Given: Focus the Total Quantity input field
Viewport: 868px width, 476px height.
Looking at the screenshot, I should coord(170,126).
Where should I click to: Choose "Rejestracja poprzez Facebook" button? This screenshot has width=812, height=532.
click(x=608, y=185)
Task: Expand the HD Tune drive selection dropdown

----------------

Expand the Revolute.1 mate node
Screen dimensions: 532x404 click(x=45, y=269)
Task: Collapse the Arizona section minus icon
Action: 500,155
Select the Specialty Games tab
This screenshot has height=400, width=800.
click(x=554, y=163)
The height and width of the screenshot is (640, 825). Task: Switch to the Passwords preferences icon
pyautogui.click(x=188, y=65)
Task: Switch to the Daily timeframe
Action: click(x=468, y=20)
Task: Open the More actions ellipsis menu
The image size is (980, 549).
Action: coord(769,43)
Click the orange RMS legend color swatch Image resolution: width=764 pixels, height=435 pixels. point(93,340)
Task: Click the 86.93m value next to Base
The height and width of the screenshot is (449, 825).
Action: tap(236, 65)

----------------

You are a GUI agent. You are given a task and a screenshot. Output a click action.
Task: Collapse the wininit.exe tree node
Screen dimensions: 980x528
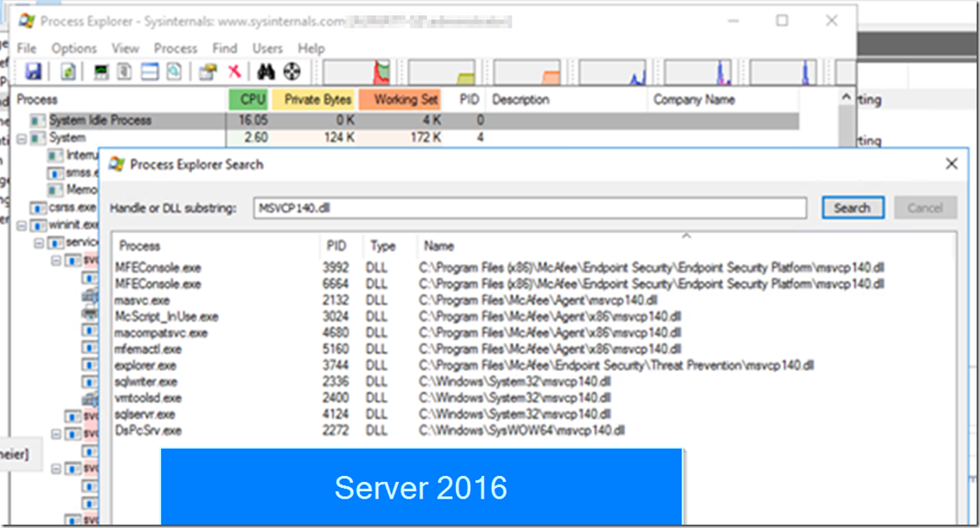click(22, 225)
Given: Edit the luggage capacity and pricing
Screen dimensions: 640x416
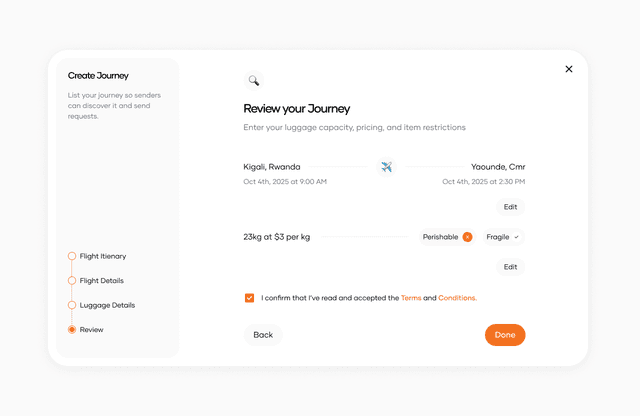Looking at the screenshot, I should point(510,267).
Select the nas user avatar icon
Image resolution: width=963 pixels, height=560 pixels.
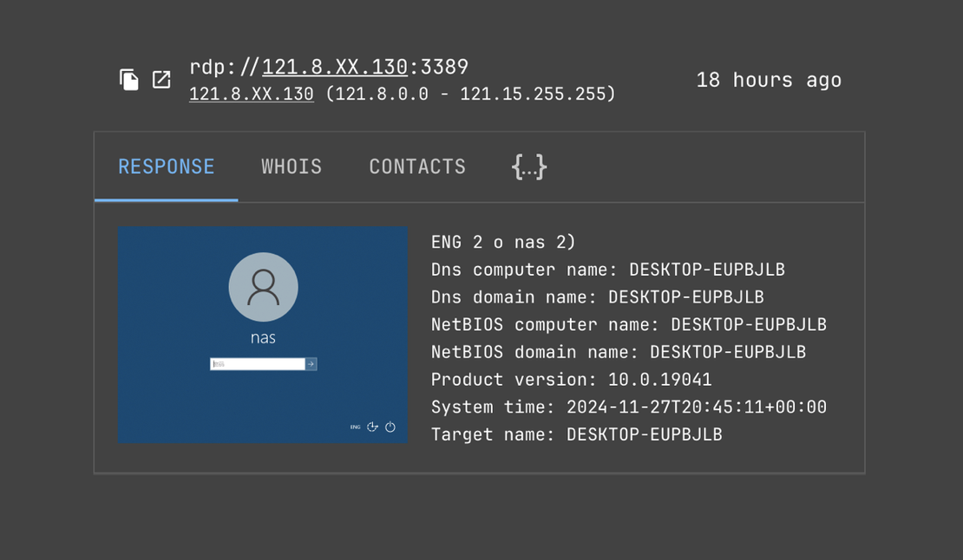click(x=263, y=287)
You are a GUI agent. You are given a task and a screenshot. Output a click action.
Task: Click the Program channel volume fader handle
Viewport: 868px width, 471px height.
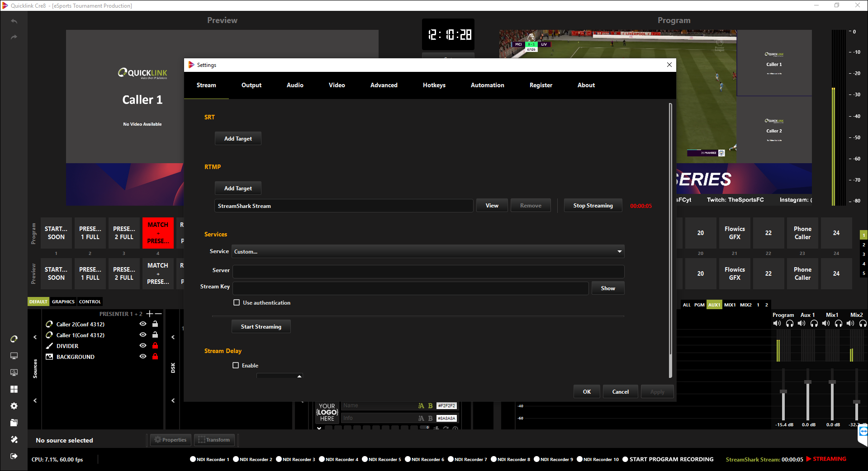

----------------

• **YOUR ASSIGNMENT**:
From the entries above, extract only the lines running from the one containing "Given: Focus the Total Quantity input field" through the one containing "Task: Expand the", inclusive.

• **EXERCISE OUTPUT**:
Given: Focus the Total Quantity input field
Viewport: 868px width, 476px height.
Looking at the screenshot, I should coord(170,126).
Where should I click to: Choose "Rejestracja poprzez Facebook" button? This screenshot has width=812, height=532.
click(x=608, y=185)
Task: Expand the HD Tune drive selection dropdown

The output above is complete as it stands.